“She must be hot for you to lose your cool that way.”
Sliding farther down on the seat, I mumbled, “What-the-fuck-ever. I had no idea I lived in a house full of gossipy old ladies.”
Danny’s laughter filled the cab of his Mustang. I ground my teeth and focused on the road. It was one thing for the guys to razz me about the jersey chasers whose attention I loved—which apparently was a problem I couldn’t bring myself to care about. Sue me. But those girls were nothing more than a distraction, someone pretty to hang out with rather than looking at my friends’ ugly mugs all the time. Chessly was different. Special.
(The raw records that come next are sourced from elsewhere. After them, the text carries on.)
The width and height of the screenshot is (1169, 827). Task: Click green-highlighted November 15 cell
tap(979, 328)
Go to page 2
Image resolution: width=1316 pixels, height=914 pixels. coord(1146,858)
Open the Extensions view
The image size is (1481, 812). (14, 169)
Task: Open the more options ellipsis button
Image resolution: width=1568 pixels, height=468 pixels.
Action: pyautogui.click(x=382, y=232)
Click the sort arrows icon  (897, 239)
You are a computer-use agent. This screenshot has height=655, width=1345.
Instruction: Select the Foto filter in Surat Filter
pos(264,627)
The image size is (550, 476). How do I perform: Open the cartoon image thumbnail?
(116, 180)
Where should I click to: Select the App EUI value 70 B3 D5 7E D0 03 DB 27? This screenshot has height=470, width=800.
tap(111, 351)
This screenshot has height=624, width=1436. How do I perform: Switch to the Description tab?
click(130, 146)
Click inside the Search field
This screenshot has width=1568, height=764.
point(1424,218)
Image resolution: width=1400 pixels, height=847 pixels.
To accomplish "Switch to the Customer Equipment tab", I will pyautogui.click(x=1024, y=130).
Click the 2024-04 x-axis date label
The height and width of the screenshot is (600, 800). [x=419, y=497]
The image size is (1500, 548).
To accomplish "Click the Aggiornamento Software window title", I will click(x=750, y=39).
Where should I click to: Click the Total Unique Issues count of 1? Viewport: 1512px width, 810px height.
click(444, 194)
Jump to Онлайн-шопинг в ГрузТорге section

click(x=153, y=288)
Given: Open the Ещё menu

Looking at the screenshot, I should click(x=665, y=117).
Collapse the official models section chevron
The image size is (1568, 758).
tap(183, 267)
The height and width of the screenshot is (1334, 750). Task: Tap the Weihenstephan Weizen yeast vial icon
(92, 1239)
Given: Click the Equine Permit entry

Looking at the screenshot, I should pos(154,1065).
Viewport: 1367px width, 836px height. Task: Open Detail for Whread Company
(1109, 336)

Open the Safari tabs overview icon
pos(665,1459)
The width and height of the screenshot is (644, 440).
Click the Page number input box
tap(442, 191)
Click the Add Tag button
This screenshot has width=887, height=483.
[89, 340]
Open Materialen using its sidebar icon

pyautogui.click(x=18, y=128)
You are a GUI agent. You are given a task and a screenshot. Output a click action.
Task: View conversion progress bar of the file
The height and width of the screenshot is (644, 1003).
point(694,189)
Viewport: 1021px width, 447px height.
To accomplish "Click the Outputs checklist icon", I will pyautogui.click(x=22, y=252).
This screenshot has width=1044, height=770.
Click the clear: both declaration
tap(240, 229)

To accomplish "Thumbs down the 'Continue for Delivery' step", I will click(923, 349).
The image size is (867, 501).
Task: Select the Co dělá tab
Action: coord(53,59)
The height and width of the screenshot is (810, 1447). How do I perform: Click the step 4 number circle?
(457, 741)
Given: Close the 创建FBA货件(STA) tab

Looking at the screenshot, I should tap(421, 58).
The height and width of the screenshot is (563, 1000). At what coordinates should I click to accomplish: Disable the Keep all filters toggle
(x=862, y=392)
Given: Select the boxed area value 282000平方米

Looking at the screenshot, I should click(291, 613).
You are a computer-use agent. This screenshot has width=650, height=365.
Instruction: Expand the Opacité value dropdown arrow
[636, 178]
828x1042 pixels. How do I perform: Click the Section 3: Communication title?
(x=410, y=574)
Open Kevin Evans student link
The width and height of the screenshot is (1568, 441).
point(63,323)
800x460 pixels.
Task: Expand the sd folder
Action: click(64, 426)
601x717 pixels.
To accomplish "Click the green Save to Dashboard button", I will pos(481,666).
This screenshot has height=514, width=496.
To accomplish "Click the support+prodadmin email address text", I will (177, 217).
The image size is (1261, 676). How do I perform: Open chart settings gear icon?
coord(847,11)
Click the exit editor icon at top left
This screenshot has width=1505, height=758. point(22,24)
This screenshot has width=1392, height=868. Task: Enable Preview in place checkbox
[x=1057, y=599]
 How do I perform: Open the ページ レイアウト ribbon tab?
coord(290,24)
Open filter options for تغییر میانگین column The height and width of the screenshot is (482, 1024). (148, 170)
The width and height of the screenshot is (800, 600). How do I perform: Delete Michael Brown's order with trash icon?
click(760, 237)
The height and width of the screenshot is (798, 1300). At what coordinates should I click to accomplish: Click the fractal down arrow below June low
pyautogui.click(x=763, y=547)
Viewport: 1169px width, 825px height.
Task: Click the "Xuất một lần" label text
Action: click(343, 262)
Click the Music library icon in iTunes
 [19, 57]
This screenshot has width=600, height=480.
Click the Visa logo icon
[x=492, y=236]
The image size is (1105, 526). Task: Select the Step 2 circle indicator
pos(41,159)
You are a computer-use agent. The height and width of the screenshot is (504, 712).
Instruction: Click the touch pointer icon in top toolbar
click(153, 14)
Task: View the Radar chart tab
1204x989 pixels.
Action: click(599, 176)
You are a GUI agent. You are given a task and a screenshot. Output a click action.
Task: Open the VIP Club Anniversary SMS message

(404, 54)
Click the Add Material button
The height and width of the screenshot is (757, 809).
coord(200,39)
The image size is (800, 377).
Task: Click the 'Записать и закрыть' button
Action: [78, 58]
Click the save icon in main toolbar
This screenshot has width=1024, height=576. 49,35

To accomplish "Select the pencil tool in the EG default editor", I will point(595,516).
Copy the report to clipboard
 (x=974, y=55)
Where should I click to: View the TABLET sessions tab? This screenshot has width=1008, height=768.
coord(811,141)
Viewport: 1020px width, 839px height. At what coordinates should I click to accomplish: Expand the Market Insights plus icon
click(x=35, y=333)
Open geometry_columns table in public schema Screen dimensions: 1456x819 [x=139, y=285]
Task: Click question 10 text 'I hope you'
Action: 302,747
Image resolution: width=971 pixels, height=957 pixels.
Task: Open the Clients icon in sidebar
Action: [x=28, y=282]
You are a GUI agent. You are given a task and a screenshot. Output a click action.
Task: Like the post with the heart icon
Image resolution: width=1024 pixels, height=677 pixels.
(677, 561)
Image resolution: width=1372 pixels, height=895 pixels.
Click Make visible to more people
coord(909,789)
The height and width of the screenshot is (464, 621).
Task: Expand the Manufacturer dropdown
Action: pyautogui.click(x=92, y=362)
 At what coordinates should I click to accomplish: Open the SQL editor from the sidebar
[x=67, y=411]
Not someone I was okay with the guys giving me shit about.
“Don’t get pissy, Finn.” Danny smirked. “It’s game day. You’re the one who’s always reminding us it’s the best damn day of the week.”
One side of my mouth lifted in a sneer, which didn’t faze my roommate in the slightest. Guess all his military experience left him immune to sarcasm.
We arrived at the facility to find Coach Ainsworth waiting right inside the doors, clipboard in hand as he checked off players’ arrivals. If anyone even thought about showing up late on game day, Coach would make an example out of him for the next week. None of us had ever made that rookie mistake, even when we were rookies, but we also knew he was checking to make sure we’d followed all the rules—including the dress code.
“Nice shirt, Bax. Not so sure about that tie, though.” Ainsworth coughed into his hand.
Back at the house I’d been so focused on saving my friend from his T-shirt-wearing stupidity that I hadn’t paid any attention to his tie. Guess that had been true of our other roommates too because we couldn’t help our grins at the light pink tie with the red lips all over it.
“That’s as close to a girl’s mouth as Bax has been in weeks,” Callahan said, laughing.
“Not true,” I corrected.
Callahan’s brow shot up. “Yeah? Do tell.”
“Shut up, asshole,” Bax said as he shouldered past all of us and headed down the hall to the locker room.
For once I was on the giving end of the razzing. No way could I pass up this opportunity. “Bax’s unicorn is a real person. He says she started it at Stromboli’s the other night, but no matter who came on to who, they both had swollen lips when they came back from the can.”
Coach Ainsworth narrowed his eyes. “I hope you boys are being smart. We don’t need anyone putting the team in a jam over some woman.”
That sobered the rest of us up quick.
“Got it, Coach.” Callahan spoke for all of us.
As we headed toward the locker room, we couldn’t help but to exchange snickers and grins. Since I’d been on the receiving end of Danny’s jokes about women, it was fun to be dishing them out for once. Coach’s warning notwithstanding. A picture of a blonde-haired, blue-eyed babe flashed through my head, and I tensed.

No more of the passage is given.